The amount of money in a PHB varies according to the patient and there a number of ways the budget can be held. There are limits to what PHBs can be spent on. For example, they cannot be used to pay for alcohol, tobacco, gambling or debt repayment, or anything that is illegal.
PHBs can be managed in three ways:
Notional budget: the money is held by the NHS. No money changes hands. Patients find out how much money is available and discuss different ways to spend it with their NHS teams. The NHS then arranges the agreed care and support.
Third party budget: the money is paid to an organisation that holds the money on the person's behalf. This organisation holds the money for the patient and helps them decide what they need. After this is agreed with the local NHS team, the organisation then buys the care and support the patient has chosen.
Direct payment for healthcare: the money is paid to the person or their representative. They get the cash to buy the care and support they and their local NHS team decide they need. The patient has to show what they have spent it on, but buys and manages services.
- What is the benefit?
Doctors are broadly in favour of giving patients greater control over the treatment and care they receive but they remain unconvinced of the benefit of PHBs and therefore broadly unsupportive of their introduction. Much of this is due to a lack of information and knowledge about PHBs.

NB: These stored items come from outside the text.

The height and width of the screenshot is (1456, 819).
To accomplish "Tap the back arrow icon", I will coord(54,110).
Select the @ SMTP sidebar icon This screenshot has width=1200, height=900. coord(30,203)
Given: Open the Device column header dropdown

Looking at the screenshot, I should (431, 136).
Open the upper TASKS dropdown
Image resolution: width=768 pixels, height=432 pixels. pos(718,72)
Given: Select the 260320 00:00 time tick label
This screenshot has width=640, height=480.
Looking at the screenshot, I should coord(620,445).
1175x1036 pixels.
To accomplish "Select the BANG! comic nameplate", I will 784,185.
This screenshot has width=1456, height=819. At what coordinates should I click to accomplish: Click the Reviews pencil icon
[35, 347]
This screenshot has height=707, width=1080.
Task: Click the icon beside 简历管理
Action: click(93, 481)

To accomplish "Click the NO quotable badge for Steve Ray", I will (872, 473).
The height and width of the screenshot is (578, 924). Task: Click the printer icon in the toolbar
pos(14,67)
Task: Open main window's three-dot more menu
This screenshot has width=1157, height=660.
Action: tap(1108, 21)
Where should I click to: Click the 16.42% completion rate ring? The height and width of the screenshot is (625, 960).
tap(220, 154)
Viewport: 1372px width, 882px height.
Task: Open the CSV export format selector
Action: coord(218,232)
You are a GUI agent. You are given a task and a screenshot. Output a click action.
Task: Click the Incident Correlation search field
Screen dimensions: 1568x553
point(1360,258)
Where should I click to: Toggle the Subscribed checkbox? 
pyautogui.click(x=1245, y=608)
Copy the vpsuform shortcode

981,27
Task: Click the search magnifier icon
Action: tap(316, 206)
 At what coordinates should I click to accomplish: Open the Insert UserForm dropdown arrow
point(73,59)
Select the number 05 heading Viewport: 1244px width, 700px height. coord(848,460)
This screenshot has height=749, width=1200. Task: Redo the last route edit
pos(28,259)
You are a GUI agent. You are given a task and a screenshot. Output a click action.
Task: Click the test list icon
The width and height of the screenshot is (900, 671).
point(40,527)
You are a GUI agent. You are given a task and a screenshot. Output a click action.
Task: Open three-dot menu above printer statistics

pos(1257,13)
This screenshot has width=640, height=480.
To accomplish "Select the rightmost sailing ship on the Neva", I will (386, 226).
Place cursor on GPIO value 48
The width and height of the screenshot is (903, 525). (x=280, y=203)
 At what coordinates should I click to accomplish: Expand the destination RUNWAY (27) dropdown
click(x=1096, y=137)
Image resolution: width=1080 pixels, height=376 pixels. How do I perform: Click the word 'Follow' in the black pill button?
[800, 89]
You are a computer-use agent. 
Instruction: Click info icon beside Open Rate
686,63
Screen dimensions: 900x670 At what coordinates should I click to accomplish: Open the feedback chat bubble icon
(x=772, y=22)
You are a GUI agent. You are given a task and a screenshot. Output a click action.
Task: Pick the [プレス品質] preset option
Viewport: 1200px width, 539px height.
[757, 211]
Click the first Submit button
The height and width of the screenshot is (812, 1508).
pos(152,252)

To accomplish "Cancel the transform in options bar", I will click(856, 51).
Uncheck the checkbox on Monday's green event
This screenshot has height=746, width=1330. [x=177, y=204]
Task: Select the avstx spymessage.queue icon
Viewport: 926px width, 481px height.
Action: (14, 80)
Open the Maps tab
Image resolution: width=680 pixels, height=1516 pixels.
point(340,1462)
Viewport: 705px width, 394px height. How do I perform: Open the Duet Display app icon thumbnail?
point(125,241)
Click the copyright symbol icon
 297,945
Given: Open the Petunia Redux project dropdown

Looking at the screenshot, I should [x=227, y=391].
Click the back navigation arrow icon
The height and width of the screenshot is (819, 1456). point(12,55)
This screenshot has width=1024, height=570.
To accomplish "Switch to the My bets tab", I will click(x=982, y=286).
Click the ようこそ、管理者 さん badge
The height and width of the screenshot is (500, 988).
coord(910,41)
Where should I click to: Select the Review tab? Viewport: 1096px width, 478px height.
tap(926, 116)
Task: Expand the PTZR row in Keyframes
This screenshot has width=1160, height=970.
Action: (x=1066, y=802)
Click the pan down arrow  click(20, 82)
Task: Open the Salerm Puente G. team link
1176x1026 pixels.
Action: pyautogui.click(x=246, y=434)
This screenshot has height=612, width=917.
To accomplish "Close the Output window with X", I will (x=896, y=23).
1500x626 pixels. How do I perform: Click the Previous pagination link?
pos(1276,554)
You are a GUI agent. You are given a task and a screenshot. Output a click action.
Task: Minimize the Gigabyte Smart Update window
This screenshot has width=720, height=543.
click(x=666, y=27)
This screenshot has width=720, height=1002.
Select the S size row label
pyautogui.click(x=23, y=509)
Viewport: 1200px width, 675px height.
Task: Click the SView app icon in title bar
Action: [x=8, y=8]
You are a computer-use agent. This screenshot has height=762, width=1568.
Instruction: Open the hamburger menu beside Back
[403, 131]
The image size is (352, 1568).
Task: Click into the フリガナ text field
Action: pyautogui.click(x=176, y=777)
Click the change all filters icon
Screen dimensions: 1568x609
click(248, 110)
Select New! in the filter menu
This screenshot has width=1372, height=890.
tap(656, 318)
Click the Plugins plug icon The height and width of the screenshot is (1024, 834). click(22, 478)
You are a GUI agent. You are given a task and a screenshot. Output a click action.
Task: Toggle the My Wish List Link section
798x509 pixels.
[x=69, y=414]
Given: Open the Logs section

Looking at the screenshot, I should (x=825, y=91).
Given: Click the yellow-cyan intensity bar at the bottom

- Proper support is needed
If patients are to be properly supported to choose and use a PHB, any proposed roll-out should be delayed until doctors have a thorough understanding of PHBs.
- Difficult to control costs
Doctors are concerned that PHBs will make it more difficult for the NHS to control costs.
- More convincing evidence
More evidence is needed of the benefits of PHBs on patient outcomes, particularly clinical outcomes, if doctors are to be convinced to support a roll-out.
- Improve current frameworks
More work should be done to explore how existing frameworks could be used to better meet the needs of patients, such as more effective care planning through discussions that focus on a genuine partnership between the patient and health professionals.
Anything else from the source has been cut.